Copenhagen. You’ve probably heard the name of the Danish capital about a thousand times in the past month or two. Or maybe you haven’t, and it’s just starting to pop up in your local nightly newscast.
What happens at the United Nations Climate Change Conference in Copenhagen this month could very well alter the future of businesses and lifestyles around the globe. No matter where you fall on the spectrum of environmental concern (or if you’re on it at all), Copenhagen is going to be a big deal.
More than 10 years ago, countries around the world joined an international treaty, the United Nations Framework Convention on Climate Change (UNFCCC), working to reduce global warming and to cope with whatever temperature increases are inevitable. Representatives from these 192 countries will meet at the Conference to work toward a new treaty to replace the Kyoto Protocol, which expires in 2012.
The Convention on Climate Change establishes a setting to discuss legally binding means of addressing these issues, and it “recognizes that the climate system is a shared resource whose stability can be affected by industrial and other emissions of carbon dioxide and other greenhouse gases.”
The Copenhagen Diagnosis: 2°
The recently released Copenhagen Diagnosis is a compendium of the most current, peer-reviewed science behind climate change theory. Its research is an update of the information previously released in the groundbreaking Intergovernmental Panel on Climate Change’s (IPCC) Fourth Assessment Report published in 2007.
According to the Diagnosis, “The atmospheric CO2 concentration is more than 105 [parts per million] above its natural pre-industrial level. The present concentration is higher than at any time in the last 800,000 years, and potentially the last three to 20 million years.”
Additional findings from the report:
- Satellite and direct measurements now demonstrate that both the Greenland and Antarctic ice sheets are losing mass and contributing to sea level rise at an increasing rate.
- Sea level has risen more than 5 centimeters over the past 15 years, about 80 percent higher than IPCC projections from 2001. Accounting for ice-sheets and glaciers, global sea-level rise may exceed 1 meter by 2100, with a rise of up to 2 meters considered an upper limit by that time.
- In 2008, carbon dioxide emissions from fossil fuels were approximately 40 percent higher than those in 1990.
“The reconstruction of past climate reveals that recent warming in the Arctic and in the Northern Hemisphere is highly inconsistent with natural climate variability over the last 2000 years,” said Dr Alan Haywood, reader in paleoclimatology at the University of Leeds, U.K., and one of the authors of the Copenhagen Diagnosis.
The take-home message: The report concludes that global emissions must peak then decline rapidly within the next five to 10 years for the world to have a reasonable chance of avoiding the very worst impacts of climate change.

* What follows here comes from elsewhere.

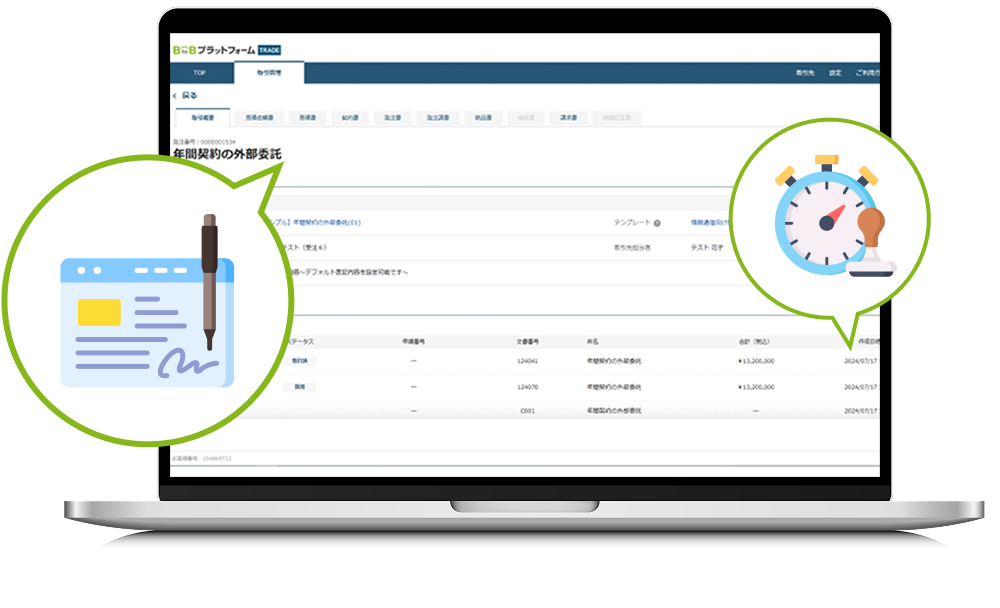Switch to the 請求書 document tab
Screen dimensions: 1000x608
(x=568, y=117)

This means that global temperature changes should not exceed a 2 degree Celsius increase above pre-industrial values.
OK, so all this jargon sounds great, but what does it mean for us?
Climate Change Policy and You
Even though polar bears on melting ice, and even Denmark, may seem too far away to be relevant to life here in the U.S., the decisions reached at the Conference will have resounding effects across the global economy.

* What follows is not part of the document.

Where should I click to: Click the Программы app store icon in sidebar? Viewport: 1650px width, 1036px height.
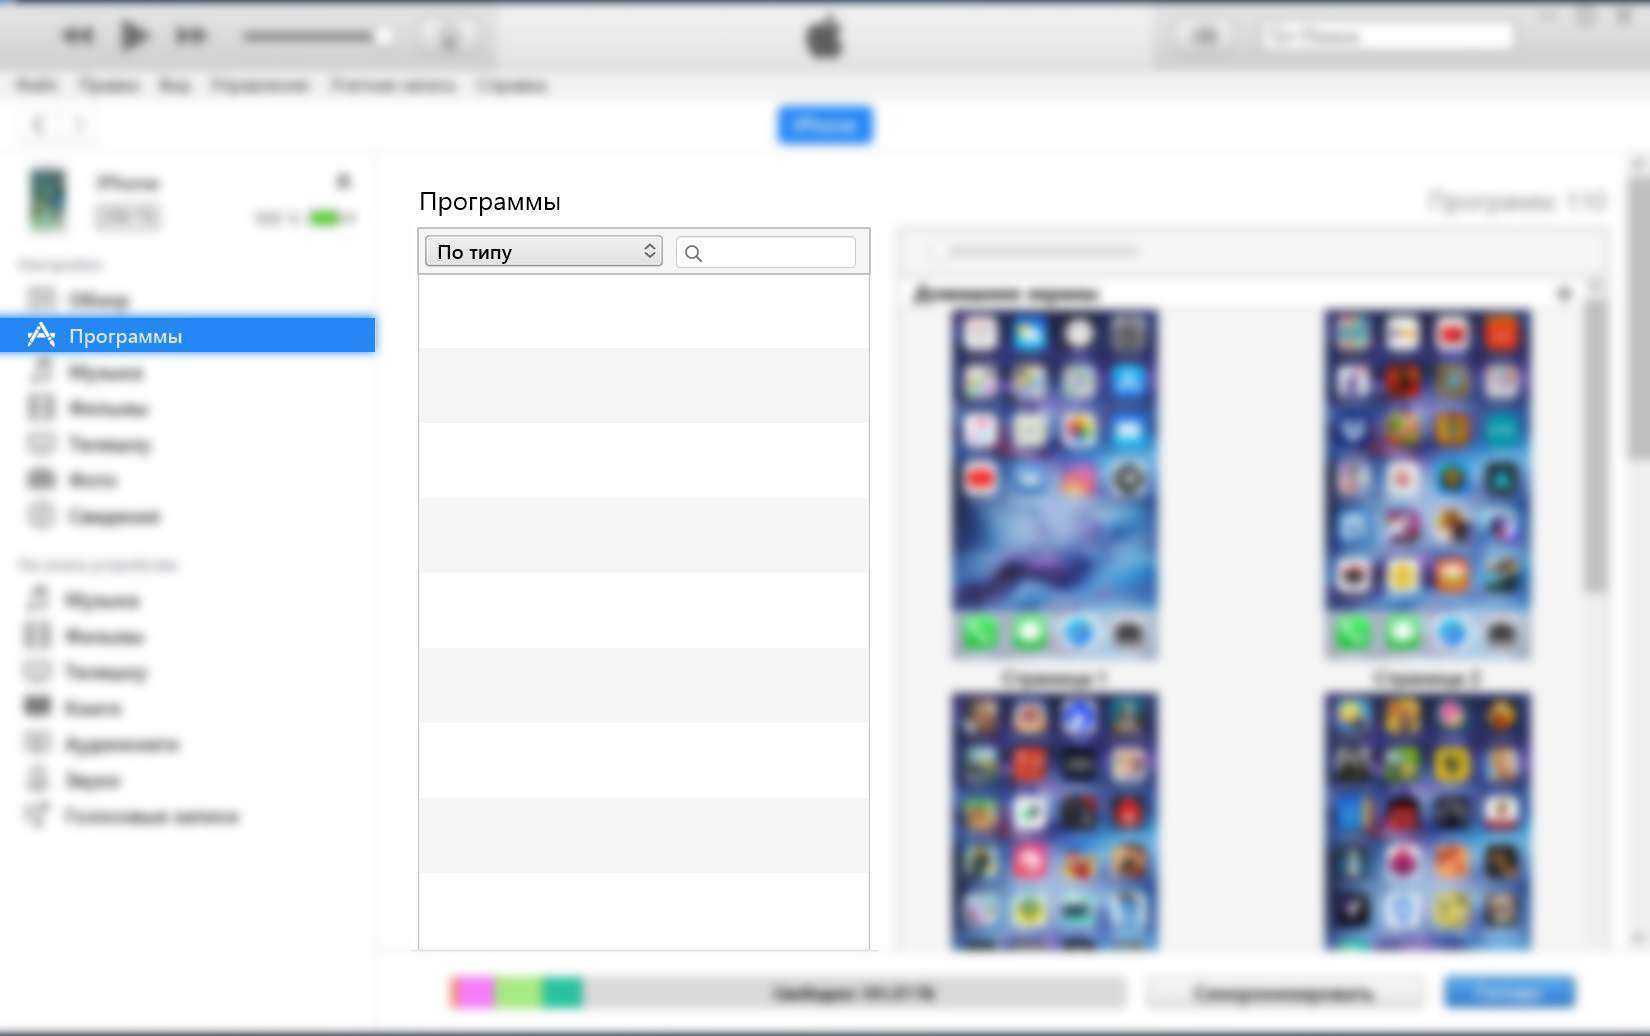(41, 335)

The Diagnosis recommends that to stabilize the climate, “a decarbonized global society, with near-zero emissions of CO2 and other greenhouse gases, needs to be reached well within this century. More specifically, the average annual per-capita emissions will have to shrink to well under 1 metric ton of CO2 by 2050.”
To put it in perspective, this figure is 80 to 95 percent below the per-capita emissions in developed nations (that’s the U.S.!) in 2000.
At this point in time, educated speculation is our only means of guessing, but one thing is for sure, change is in the air.
Governments have cautioned that the conference is unlikely to produce a binding agreement to substantially cut emissions of carbon dioxide and other gases at this point.
However, others disagree with this forecast. “To me, there is enough reason to have a sense of optimism right now that a deal could be made in Copenhagen that is not just a political deal, but is meaningful in terms of the scientific targets,” said Achim Steiner, director of the UN Environment Program.
“We just hope we can work together in a way to avoid the mistakes that we made that have created a large part of the problem that we face today,” said Senator Hillary Rodham Clinton.
Systems to mitigate carbon emissions may be put in place here in the U.S. New technologies and cleaner power will probably be in the mix with these adjustments. However, what will actually happen here at home is still part of a cloudy future.
Even if the environment doesn’t fall on your top 10 list of priorities, discussions about climate legislation at national and international levels will affect your lifestyle in the long run. The important factor is to be as educated as possible about the politics, policies and science at hand, and to decide what aspects are most important to you.
“Global climate change is by far the most complex issue we’ve taken on,” said Kevin Tuerff, president of EnviroMedia, a green marketing firm. “But we have faith Americans will contribute to the solution if they take time to understand the connection between our everyday lives as consumers and important issues like cap and trade being discussed in Copenhagen at the United Nations climate change conference.”